Molecular modeling and molecular dynamics simulation studies of the GSK3β/ATP/substrate complex: understanding the unique P+4 primed phosphorylation specificity for GSK3β substrates.

Substrate specificity of protein kinases is of fundamental importance for the integrity and fidelity of signaling pathways. Glycogen synthase kinase 3β (GSK3β) has a unique substrate specificity that prefers phosphorylation of its substrates at the P+4 serine before it can further phosphorylate the substrate at the P0 serine in the canonical motif SXXXS(p), where S(p) is the primed phosphorylation site. The detailed phosphorylation mechanism, however, is not clearly understood. In this study, a three-dimensional (3D) model of the ternary complex of GSK3β, ATP, and the phosphorylated glycogen synthase (pGS), termed GSK3β/ATP/pGS, is constructed using a hierarchical approach and by integrating molecular modeling and molecular dynamics (MD) simulations. Based on the 3D model, the substrate primed phosphorylation mechanism is investigated via two 12 ns comparative MD simulations of the GSK3β/ATP/pGS and GSK3β/ATP/GS systems, which differ in the phosphate group bound to the P+4 serine of GS. In agreement with structural analysis, computed binding free energies reveal that the binding of pGS to GSK3β is favored in the prephosphorylated state compared with the GS native state.
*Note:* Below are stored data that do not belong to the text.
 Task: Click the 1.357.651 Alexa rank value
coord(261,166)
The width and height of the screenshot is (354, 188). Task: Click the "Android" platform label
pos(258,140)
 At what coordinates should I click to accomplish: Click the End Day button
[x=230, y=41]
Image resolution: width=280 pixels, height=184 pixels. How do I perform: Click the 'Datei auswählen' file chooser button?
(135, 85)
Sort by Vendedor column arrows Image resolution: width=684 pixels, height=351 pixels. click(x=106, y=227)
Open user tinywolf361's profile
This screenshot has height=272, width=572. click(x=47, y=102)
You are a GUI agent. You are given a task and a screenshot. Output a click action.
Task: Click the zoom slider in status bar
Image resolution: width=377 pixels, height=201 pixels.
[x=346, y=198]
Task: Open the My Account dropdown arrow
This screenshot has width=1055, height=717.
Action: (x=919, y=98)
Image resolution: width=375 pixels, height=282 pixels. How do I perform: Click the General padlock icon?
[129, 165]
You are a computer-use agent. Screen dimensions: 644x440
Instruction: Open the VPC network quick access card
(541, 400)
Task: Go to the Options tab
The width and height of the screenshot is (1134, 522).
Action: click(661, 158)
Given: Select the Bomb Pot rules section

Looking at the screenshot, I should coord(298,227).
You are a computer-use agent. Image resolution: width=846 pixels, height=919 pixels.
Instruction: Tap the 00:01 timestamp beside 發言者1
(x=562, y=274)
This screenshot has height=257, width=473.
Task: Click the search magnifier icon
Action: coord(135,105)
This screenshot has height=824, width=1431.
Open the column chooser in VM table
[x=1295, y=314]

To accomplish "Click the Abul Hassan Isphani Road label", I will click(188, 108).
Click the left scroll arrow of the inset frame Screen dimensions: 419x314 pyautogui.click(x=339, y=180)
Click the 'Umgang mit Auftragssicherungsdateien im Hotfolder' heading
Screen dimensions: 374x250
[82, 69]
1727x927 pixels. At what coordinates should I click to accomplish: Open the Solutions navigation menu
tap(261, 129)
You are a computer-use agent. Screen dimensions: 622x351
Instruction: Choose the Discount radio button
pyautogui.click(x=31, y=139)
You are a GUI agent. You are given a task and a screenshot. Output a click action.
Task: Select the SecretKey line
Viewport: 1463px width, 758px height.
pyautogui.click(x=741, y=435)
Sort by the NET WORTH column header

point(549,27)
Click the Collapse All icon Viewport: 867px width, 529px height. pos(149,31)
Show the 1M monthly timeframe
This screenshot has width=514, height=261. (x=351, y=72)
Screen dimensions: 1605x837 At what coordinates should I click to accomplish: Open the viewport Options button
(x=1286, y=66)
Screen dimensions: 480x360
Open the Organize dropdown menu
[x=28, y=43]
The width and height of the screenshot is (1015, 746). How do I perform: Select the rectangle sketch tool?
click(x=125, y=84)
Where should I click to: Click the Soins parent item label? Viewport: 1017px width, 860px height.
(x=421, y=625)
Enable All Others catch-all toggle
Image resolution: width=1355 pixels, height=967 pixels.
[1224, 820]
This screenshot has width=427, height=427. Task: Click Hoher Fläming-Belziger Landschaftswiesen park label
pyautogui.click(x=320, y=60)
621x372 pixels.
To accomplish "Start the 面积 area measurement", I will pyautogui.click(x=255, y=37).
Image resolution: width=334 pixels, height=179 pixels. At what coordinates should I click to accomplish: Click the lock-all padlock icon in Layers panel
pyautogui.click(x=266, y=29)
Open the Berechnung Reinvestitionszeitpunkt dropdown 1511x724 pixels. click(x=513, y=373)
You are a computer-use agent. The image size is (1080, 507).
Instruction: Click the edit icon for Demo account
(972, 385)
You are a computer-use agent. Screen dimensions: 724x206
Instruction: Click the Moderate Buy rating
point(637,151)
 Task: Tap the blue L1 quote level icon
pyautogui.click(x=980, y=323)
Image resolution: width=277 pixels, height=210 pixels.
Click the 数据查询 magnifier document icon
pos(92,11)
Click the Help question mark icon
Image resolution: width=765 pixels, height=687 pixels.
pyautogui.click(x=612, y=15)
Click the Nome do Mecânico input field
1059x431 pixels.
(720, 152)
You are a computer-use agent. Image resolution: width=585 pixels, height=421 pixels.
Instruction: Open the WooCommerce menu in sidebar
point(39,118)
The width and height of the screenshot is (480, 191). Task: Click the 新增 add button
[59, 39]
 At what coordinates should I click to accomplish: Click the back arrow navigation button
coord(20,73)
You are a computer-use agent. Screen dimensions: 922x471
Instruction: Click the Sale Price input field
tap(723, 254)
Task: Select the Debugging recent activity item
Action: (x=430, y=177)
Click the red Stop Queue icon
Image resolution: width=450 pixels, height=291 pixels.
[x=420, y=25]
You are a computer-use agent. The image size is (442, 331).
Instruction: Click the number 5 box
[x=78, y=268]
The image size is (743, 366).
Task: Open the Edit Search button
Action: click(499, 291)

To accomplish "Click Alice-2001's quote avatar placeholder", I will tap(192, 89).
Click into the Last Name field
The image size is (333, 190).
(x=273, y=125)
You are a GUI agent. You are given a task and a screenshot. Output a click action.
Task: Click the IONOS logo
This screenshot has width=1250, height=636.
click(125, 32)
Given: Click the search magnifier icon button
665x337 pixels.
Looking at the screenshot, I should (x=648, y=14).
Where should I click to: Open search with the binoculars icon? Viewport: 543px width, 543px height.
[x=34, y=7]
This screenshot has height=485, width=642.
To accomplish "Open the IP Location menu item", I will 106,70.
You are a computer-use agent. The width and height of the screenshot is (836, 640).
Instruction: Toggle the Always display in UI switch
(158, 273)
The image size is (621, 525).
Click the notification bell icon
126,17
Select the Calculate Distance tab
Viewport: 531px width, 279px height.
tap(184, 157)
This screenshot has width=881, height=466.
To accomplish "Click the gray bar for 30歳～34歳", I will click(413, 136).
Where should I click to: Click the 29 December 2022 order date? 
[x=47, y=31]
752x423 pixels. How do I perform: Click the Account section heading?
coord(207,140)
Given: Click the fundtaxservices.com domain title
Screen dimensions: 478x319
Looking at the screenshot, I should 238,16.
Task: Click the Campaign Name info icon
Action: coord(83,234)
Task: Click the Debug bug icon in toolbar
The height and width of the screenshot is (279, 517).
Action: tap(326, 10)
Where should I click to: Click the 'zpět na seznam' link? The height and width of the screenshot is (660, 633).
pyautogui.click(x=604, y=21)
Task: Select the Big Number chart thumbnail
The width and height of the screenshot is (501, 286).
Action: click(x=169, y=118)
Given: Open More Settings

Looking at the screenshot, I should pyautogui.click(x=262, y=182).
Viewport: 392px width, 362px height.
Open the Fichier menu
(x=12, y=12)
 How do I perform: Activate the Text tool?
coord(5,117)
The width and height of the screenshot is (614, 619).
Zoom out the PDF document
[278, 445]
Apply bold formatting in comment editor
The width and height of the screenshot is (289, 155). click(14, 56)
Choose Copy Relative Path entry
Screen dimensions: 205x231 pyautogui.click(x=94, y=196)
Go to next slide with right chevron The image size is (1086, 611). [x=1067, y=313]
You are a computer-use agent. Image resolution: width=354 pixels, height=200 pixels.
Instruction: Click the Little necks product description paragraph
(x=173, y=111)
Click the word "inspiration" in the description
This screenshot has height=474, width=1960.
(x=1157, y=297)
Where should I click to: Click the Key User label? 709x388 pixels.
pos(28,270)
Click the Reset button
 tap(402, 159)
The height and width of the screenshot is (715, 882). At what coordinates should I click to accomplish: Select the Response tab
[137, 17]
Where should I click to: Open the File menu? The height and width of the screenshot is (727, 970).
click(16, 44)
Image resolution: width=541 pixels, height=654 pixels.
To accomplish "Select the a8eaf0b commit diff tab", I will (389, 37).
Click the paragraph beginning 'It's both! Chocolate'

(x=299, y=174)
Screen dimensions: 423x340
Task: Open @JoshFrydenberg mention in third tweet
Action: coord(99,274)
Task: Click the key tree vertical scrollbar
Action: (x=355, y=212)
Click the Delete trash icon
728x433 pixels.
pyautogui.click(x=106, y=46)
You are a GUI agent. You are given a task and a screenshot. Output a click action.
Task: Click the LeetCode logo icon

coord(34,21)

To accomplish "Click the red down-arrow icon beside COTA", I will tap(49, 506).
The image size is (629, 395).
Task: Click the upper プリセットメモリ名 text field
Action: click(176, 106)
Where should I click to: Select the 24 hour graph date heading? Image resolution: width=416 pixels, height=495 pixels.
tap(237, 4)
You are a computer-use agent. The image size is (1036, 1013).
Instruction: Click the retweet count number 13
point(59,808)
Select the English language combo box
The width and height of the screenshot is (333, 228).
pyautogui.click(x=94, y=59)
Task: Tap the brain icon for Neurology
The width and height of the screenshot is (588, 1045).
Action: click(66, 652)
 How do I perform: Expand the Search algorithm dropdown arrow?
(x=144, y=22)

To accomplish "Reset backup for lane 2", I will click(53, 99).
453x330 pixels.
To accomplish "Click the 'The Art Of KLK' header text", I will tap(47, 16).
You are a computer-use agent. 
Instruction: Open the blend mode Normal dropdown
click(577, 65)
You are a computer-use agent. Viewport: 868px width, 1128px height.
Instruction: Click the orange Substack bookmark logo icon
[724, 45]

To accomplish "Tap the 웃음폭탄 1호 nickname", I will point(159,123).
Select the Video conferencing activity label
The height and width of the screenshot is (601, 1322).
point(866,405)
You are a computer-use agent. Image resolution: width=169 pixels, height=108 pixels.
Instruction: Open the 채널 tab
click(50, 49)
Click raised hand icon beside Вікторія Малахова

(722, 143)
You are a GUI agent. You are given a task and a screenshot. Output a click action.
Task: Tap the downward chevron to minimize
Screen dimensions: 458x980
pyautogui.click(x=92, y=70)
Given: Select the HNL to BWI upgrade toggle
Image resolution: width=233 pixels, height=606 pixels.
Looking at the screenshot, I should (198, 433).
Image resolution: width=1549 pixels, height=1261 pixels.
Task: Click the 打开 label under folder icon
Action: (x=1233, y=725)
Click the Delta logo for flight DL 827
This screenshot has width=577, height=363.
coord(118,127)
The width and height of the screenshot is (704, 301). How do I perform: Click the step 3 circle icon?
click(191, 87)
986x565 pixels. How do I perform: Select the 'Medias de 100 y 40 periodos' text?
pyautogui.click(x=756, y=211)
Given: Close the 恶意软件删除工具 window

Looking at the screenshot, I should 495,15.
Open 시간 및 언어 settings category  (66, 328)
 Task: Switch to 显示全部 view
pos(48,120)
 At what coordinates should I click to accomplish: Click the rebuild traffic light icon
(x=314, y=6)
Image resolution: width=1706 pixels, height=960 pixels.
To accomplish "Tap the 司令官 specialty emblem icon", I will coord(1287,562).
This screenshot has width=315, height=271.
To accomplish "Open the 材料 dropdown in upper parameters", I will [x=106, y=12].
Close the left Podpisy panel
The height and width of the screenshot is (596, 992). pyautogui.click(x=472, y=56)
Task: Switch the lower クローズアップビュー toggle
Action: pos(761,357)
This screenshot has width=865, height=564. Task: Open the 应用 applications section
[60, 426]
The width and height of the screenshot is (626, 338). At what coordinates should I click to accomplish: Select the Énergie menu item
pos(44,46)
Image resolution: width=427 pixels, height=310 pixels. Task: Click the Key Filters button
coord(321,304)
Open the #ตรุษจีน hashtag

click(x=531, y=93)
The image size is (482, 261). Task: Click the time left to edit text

More importantly, comparison with the system simulated without primed phosphorylation in the GSK3β/ATP/GS complex shows that for an optimal phosphorylation reaction to occur, the pGS priming phosphate in the GSK3β/ATP/pGS system optimizes the proper orientation of the GSK3β N- and C-terminal domains and clamps the P0 serine of pGS in the appropriate configuration for interaction with the ATP γ-phosphate within the catalytic groove.